PROVIDED RECORDS:
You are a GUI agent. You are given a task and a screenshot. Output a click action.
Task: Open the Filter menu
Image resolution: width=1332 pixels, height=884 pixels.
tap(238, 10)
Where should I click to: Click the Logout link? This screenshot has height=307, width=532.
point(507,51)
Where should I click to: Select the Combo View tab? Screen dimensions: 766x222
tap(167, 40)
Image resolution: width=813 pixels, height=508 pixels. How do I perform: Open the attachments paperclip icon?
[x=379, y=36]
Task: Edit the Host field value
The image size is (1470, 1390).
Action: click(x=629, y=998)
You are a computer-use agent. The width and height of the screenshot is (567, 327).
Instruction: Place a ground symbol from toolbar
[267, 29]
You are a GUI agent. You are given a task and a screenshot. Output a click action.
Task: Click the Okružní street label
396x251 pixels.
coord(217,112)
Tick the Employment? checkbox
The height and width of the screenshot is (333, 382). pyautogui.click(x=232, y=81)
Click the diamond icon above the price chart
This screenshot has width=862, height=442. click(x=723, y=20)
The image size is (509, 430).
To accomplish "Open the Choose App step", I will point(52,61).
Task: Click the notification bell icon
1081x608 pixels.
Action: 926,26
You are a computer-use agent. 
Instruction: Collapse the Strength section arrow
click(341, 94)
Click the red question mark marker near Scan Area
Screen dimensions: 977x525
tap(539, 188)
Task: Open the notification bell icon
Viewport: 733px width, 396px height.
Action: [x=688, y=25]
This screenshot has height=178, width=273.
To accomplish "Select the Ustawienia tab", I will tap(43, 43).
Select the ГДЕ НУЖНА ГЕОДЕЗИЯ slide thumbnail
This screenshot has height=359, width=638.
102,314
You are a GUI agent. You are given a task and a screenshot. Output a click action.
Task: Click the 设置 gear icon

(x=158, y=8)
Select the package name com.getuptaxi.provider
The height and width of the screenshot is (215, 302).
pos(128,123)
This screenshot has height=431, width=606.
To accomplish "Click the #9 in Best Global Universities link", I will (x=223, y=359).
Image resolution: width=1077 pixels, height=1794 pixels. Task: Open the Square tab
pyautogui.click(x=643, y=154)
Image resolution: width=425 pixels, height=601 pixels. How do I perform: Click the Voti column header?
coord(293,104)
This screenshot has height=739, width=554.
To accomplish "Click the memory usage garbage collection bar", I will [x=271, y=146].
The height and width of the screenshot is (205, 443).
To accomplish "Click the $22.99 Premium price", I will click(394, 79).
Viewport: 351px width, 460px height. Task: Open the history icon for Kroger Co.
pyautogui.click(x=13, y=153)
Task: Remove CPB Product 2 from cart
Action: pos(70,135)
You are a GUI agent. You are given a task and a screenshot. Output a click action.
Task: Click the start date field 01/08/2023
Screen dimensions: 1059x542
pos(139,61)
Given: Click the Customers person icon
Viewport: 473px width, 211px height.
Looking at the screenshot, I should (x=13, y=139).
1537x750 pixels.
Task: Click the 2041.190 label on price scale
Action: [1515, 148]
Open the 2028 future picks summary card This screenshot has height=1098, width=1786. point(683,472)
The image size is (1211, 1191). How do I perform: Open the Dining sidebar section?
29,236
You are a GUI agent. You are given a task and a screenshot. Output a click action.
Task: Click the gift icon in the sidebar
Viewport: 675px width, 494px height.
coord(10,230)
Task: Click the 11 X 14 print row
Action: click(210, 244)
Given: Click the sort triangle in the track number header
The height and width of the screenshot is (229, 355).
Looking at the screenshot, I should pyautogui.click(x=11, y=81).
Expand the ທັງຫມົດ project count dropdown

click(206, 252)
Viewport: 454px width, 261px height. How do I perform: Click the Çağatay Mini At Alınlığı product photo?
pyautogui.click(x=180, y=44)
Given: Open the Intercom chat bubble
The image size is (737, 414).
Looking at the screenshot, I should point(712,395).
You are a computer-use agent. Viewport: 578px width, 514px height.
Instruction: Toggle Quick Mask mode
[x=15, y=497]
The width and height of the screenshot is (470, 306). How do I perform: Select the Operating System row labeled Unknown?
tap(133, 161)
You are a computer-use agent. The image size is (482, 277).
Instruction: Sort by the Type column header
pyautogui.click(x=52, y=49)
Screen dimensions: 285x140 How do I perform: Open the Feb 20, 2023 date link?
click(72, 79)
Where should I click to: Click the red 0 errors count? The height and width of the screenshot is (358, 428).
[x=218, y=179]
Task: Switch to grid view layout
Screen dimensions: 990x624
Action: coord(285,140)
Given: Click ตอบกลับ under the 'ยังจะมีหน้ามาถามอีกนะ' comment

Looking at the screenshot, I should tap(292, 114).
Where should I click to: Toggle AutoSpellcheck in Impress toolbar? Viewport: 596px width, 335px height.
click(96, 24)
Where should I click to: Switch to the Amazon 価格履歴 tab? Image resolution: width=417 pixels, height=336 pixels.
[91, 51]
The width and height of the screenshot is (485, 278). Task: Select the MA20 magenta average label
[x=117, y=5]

TASK DESCRIPTION:
Every line holding the word "field" should be copied out of the records above.

OUTPUT BELOW:
Task: Edit the Host field value
Task: Click the start date field 01/08/2023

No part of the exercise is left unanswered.